We will update your Data Availability statement on your behalf to reflect the information you provide.

Response:

We thank the academic editor for your announcements. We have uploaded the required data which are found in the Appendix section of paper.

Comment 3: Thank you for stating the following financial disclosure:

"The funders had no role in study design, data collection and analysis, decision to publish, or preparation of the manuscript."

At this time, please address the following queries:

a. Please clarify the sources of funding (financial or material support) for your study. List the grants or organizations that supported your study, including funding received from your institution.

b. State what role the funders took in the study. If the funders had no role in your study, please state: “The funders had no role in study design, data collection and analysis, decision to publish, or preparation of the manuscript.”

c. If any authors received a salary from any of your funders, please state which authors and which funders.

d. If you did not receive any funding for this study, please state: “The authors received no specific funding for this work.”

Please include your amended statements within your cover letter; we will change the online submission form on your behalf.

Response:

We added the statement “The authors received no specific funding for this work.” in the cover letter

Comment 4: We note that Figure 1 in your submission contain map images which may be copyrighted. All PLOS content is published under the Creative Commons Attribution License (CC BY 4.0), which means that the manuscript, images, and Supporting Information files will be freely available online, and any third party is permitted to access, download, copy, distribute, and use these materials in any way, even commercially, with proper attribution. For these reasons, we cannot publish previously copyrighted maps or satellite images created using proprietary data, such as Google software (Google Maps, Street View, and Earth). For more information, see our copyright guidelines: http://journals.plos.org/plosone/s/licenses-and-copyright.

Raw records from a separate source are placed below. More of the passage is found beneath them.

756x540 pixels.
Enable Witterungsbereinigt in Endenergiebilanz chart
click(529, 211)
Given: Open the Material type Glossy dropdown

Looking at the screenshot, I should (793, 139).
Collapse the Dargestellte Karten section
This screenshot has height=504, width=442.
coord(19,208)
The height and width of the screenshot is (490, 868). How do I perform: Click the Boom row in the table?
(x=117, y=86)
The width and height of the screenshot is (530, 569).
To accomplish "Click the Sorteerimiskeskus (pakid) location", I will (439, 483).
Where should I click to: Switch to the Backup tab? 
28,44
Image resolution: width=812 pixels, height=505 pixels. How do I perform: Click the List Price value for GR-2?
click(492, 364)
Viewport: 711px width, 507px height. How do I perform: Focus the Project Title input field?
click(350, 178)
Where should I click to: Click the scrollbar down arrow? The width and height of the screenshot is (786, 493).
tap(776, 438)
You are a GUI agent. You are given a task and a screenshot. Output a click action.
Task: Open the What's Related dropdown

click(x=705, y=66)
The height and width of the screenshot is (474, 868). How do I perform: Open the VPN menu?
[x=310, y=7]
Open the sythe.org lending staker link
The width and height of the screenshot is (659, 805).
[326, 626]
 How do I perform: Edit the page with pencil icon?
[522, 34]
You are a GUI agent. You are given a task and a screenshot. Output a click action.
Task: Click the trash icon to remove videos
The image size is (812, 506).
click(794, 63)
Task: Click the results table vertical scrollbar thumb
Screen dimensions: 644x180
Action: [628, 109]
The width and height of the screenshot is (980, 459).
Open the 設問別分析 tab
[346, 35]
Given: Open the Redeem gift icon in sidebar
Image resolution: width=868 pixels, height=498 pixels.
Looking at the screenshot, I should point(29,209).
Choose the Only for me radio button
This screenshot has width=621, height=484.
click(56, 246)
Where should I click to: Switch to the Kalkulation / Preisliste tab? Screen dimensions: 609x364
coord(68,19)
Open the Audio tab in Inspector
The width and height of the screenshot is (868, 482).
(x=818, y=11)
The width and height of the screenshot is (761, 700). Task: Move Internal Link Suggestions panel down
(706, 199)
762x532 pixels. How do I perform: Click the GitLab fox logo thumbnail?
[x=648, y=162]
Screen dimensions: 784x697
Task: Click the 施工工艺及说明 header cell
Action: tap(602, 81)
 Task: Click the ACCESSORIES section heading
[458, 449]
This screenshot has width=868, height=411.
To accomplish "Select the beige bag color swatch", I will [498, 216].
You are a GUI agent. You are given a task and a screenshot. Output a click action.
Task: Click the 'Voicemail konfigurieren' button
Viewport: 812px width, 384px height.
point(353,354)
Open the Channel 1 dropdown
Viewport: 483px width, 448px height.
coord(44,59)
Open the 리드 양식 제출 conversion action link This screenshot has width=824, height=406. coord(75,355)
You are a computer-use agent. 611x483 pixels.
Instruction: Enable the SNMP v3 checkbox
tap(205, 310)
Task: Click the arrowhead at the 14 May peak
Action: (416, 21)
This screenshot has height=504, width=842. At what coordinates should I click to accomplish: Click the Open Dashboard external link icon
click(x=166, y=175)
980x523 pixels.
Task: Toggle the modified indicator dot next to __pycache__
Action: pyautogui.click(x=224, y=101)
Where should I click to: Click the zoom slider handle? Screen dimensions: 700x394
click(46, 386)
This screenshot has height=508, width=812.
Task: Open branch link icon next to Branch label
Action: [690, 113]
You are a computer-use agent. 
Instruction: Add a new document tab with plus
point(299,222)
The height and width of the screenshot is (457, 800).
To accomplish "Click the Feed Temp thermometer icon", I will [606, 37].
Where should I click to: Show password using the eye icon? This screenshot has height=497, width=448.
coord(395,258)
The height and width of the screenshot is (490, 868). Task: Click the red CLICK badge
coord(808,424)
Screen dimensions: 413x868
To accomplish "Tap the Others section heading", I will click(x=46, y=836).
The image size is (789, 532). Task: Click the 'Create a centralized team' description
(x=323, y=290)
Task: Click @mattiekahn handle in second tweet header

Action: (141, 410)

We require you to either (1) present written permission from the copyright holder to publish these figures specifically under the CC BY 4.0 license, or (2) remove the figures from your submission:

4.1. You may seek permission from the original copyright holder of Figure 1 to publish the content specifically under the CC BY 4.0 license.

We recommend that you contact the original copyright holder with the Content Permission Form (http://journals.plos.org/plosone/s/file?id=7c09/content-permission-form.pdf) and the following text:

“I request permission for the open-access journal PLOS ONE to publish XXX under the Creative Commons Attribution License (CCAL) CC BY 4.0 (http://creativecommons.org/licenses/by/4.0/). Please be aware that this license allows unrestricted use and distribution, even commercially, by third parties. Please reply and provide explicit written permission to publish XXX under a CC BY license and complete the attached form.”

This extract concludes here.